Sonhos estranhos povoam a mente do peregrino, reconstruindo de forma invertida parte das memórias perdidas, nos quais ele se vê ora como prisioneiro dos índios, ora como um rico investidor de uma ferrovia.
Coisas estranhas como as balas do Colt que nunca acabam, homens e animais ciborgues e uma montanha consciente que caminha pelo deserto, tornam aceitável a falta de fome do protagonista, que apesar da sede, só bebe bourbon e não faz uma única refeição o livro todo.
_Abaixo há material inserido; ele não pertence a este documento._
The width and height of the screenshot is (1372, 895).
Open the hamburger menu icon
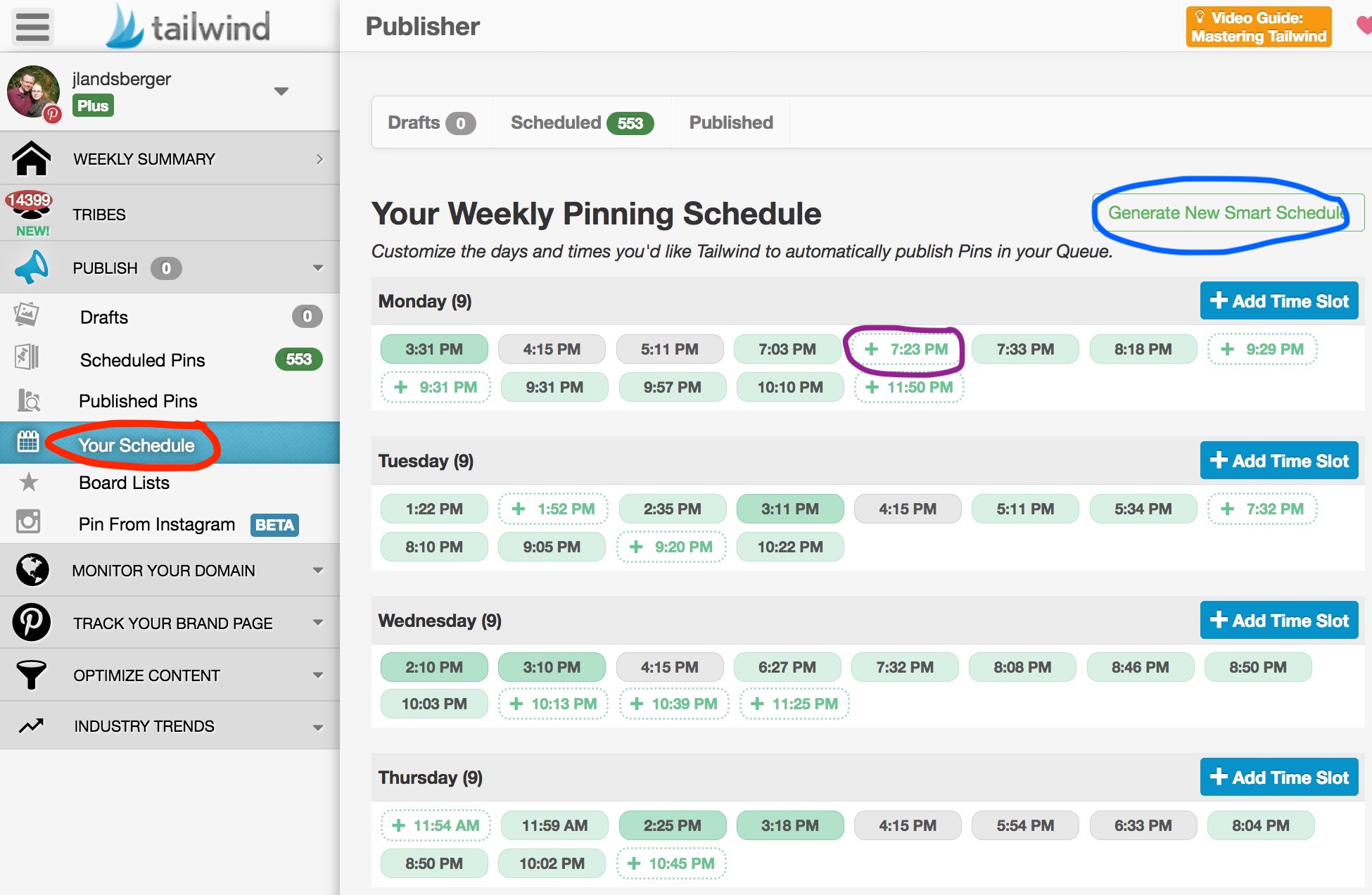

Contudo, ele faz o que quase nenhum cowboy do século XIX gostava: toma banhos.
Na primeira parte da história, centrada na vila de Downtown, o estilo da narrativa é de faroeste clássico. Em Middletown, contudo, o cenário assume aspectos de steampunk, com muitas máquinas estranhas.
Apesar do predominante ambiente de faroeste, com saloons, índios, xerifes e tiroteios, Tibor não faz uma história previsível. Seu desfecho surpreende, com a narrativa deslocando-se do naturalismo típico dos westerns para um plano onírico em que as leis naturais deixam de se aplicar e tudo pode acontecer. É quando a figura de um mestre de cerimônias, quase um alter ego do autor, se manifesta e revela o destino fatalista e predestinado, um quase deus ex machina que faz a história encerrar-se abruptamente sem que o pistoleiro alcance a sua redenção. É um efeito claramente estruturado, talvez até demais, revelando o controle rígido de Moricz sobre a sua história.
Ainda que não seja intencional, O peregrino dialoga de várias formas com outro romance de faroeste da FC&F brasileira recente: Areia nos dentes, de Antônio Xerxenesky, publicado em 2008 pela Não Editora, e republicado em 2010 pela Editora Rocco. Porém, enquanto os zumbis de Xerxenesky se voltam para os leitores de horror, os ciborgues de Moricz escolhem especificamente os fãs de ficção científica.
De minha parte, fiquei curioso sobre os motivos desses autores terem escolhido o faroeste para contar suas histórias, que seriam igualmente possíveis em cenários mais à mão dos brasileiros, como os pampas e seus gaúchos ou a caatinga e os cangaceiros. Eu deveria ser o último a reclamar disso, pois sou leitor de faroestes, mas não percebi muita autenticidade em nenhum dos dois romances, que soam a maior parte do tempo como faroeste espaguete.
Mas, uma vez que as histórias estão escritas e são o que são, cabe aproveitar o que elas têm a oferecer. No caso de O peregrino, o maior mérito é o entretenimento com uma leve fisgada existencial exótica, que lembra vagamente o longametragem O estranho sem nome (High plains drifter, 1973), dirigido por Clint Eastwood, o faroeste mais “david-lynchiano” da filmografia americana, deixando abertas ao leitor várias interpretações possíveis. E isso é mais do que a maioria da ficção fantástica brasileira tem conseguido.